▸ Goal of the exercise:
Only one portion of the data is to be written out: from the line bearing "Task: Select the Infrastructure" through the line bearing "The width and height of the screenshot is (1556, 784).". Write it exactly as it appears.

▸ Data supplied:
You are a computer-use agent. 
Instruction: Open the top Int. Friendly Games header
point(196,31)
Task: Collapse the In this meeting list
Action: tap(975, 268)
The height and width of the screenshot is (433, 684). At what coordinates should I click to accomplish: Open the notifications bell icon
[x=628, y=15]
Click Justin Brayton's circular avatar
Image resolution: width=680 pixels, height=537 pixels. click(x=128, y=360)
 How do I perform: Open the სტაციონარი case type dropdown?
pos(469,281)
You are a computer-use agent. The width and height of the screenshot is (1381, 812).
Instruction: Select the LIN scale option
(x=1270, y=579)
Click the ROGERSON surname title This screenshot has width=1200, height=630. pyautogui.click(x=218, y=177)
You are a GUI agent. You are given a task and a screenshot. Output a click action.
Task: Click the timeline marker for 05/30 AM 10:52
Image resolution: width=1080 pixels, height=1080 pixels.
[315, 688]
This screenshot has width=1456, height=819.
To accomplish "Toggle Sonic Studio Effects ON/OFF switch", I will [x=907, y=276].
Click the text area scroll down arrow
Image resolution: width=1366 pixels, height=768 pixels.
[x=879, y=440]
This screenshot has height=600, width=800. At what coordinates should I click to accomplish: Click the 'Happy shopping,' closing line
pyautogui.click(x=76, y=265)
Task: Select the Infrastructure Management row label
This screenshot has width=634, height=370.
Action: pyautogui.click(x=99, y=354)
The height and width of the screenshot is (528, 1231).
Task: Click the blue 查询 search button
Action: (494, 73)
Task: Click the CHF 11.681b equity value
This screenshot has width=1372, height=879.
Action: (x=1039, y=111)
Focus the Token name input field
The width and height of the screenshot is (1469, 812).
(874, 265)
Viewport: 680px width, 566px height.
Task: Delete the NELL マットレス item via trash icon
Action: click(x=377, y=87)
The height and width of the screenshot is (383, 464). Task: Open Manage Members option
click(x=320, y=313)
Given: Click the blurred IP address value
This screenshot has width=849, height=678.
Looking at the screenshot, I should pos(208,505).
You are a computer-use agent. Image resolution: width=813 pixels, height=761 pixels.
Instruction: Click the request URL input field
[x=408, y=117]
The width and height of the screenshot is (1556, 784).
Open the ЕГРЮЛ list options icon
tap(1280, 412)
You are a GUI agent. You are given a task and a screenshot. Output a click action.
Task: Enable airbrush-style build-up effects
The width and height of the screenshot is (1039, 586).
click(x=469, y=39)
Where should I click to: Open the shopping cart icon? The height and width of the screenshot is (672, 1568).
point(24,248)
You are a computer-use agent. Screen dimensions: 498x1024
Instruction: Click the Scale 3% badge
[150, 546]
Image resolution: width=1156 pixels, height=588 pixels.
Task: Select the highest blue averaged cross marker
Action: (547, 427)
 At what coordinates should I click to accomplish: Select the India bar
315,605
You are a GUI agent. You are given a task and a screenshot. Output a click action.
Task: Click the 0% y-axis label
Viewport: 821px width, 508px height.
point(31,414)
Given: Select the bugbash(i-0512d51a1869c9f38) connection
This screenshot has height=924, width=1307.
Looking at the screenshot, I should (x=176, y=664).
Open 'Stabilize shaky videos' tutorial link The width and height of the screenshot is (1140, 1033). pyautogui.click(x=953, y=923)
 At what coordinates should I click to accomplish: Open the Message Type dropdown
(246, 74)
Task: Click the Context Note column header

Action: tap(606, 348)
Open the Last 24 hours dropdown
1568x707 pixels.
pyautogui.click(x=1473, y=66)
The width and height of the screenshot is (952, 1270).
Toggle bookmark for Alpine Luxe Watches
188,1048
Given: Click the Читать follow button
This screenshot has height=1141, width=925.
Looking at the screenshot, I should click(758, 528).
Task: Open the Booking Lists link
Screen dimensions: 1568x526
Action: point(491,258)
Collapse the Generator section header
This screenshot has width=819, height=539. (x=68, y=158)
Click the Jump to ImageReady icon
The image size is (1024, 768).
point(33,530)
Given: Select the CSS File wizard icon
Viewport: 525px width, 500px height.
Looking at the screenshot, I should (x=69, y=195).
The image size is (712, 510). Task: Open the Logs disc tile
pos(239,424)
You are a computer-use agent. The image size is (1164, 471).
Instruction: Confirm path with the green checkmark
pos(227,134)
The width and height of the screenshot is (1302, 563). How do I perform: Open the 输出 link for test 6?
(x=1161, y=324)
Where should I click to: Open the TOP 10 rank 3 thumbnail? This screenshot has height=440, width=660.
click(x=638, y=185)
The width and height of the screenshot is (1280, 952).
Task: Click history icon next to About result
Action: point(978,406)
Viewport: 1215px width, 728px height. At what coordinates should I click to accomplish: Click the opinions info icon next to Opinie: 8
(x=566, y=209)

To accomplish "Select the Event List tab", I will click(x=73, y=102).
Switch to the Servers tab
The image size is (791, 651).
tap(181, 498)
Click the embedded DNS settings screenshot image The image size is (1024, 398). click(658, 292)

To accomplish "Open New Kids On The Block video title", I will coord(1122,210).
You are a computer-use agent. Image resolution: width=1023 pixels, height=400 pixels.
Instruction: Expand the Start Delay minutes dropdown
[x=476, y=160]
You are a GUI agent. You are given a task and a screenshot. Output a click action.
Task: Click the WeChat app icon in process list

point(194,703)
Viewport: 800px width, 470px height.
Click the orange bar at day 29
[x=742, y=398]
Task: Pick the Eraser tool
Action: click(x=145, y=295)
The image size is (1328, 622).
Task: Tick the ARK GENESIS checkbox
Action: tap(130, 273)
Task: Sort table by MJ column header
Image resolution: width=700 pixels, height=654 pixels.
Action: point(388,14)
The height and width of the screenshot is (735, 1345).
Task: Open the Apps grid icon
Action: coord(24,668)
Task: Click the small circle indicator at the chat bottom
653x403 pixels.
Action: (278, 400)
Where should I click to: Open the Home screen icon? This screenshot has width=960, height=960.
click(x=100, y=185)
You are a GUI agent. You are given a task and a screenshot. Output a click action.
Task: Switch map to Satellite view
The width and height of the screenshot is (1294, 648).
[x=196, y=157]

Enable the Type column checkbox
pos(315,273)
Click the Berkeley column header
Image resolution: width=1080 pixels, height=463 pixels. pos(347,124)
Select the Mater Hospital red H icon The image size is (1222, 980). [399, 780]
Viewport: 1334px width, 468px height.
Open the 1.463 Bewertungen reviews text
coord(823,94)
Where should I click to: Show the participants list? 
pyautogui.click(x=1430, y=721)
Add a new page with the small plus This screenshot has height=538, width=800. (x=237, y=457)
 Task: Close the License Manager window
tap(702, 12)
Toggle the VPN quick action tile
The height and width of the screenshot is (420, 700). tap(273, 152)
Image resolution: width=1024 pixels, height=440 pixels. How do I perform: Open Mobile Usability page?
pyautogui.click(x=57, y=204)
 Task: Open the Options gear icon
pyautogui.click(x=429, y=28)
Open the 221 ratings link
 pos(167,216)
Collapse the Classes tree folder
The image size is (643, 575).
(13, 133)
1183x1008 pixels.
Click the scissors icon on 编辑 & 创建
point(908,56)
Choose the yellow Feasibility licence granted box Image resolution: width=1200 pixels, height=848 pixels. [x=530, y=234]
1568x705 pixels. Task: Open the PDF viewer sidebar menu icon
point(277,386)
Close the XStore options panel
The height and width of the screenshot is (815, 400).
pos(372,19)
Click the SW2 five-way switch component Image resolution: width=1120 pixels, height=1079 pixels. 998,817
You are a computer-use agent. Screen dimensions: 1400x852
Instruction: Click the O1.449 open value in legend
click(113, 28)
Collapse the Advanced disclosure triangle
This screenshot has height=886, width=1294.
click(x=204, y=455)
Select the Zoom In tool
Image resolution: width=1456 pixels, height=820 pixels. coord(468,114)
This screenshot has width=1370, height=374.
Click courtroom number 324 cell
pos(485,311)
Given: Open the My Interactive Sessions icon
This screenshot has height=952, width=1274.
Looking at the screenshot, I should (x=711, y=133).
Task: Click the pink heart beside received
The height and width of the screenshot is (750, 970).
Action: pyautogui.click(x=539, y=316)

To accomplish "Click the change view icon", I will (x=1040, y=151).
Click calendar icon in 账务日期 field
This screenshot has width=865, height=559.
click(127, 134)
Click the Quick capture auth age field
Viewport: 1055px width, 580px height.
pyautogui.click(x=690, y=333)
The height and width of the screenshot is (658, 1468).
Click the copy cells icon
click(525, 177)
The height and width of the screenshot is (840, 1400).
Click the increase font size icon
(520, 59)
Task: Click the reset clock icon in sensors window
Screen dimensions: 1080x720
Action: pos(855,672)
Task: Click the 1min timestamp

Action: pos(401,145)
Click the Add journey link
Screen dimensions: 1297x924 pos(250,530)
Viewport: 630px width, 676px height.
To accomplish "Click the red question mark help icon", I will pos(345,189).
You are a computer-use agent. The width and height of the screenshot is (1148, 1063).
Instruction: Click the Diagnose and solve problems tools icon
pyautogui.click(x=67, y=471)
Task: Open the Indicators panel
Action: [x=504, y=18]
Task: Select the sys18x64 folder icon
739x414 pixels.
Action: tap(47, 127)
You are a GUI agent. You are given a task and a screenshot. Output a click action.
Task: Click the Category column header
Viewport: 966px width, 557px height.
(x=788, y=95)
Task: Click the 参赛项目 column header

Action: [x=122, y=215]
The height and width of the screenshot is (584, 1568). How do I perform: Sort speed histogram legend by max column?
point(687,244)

▸ Task answer:
Task: Select the Infrastructure Management row label
This screenshot has width=634, height=370.
Action: pyautogui.click(x=99, y=354)
The height and width of the screenshot is (528, 1231).
Task: Click the blue 查询 search button
Action: (494, 73)
Task: Click the CHF 11.681b equity value
This screenshot has width=1372, height=879.
Action: (x=1039, y=111)
Focus the Token name input field
The width and height of the screenshot is (1469, 812).
(874, 265)
Viewport: 680px width, 566px height.
Task: Delete the NELL マットレス item via trash icon
Action: click(x=377, y=87)
The height and width of the screenshot is (383, 464). Task: Open Manage Members option
click(x=320, y=313)
Given: Click the blurred IP address value
This screenshot has width=849, height=678.
Looking at the screenshot, I should pos(208,505).
You are a computer-use agent. Image resolution: width=813 pixels, height=761 pixels.
Instruction: Click the request URL input field
[x=408, y=117]
The width and height of the screenshot is (1556, 784).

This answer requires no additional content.